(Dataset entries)
Content starts

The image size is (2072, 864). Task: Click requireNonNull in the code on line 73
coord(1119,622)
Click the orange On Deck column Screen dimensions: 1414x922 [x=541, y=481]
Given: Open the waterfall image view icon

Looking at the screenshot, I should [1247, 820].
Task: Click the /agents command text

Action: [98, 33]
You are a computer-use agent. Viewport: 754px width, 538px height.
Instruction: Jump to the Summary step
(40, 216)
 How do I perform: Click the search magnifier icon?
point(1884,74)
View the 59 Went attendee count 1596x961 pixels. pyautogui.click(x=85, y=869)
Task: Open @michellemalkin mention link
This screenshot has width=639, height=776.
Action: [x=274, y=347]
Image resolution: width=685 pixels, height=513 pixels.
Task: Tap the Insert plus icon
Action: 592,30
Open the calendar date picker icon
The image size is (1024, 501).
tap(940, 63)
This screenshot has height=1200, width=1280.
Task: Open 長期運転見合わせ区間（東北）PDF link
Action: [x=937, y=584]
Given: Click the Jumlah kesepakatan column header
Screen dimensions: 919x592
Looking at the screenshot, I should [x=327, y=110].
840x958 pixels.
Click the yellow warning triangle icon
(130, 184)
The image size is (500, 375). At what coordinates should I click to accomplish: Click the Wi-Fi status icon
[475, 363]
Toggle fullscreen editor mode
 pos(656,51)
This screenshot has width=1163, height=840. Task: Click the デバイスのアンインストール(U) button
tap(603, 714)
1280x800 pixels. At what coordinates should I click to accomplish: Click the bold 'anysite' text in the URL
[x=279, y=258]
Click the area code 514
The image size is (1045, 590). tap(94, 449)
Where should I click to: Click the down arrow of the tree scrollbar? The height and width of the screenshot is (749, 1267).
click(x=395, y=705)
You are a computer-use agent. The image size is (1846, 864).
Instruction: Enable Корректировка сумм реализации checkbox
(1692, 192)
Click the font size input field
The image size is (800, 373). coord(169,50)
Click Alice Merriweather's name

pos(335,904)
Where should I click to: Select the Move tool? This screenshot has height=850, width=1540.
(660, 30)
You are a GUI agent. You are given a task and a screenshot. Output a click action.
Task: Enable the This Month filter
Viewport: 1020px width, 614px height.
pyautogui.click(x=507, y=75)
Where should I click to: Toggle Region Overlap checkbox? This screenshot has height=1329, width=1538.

Content ends

Work to be completed: Check every line of the data above for the string "column", and copy those that have it.

Answer section:
Click the orange On Deck column Screen dimensions: 1414x922 [x=541, y=481]
Given: Click the Jumlah kesepakatan column header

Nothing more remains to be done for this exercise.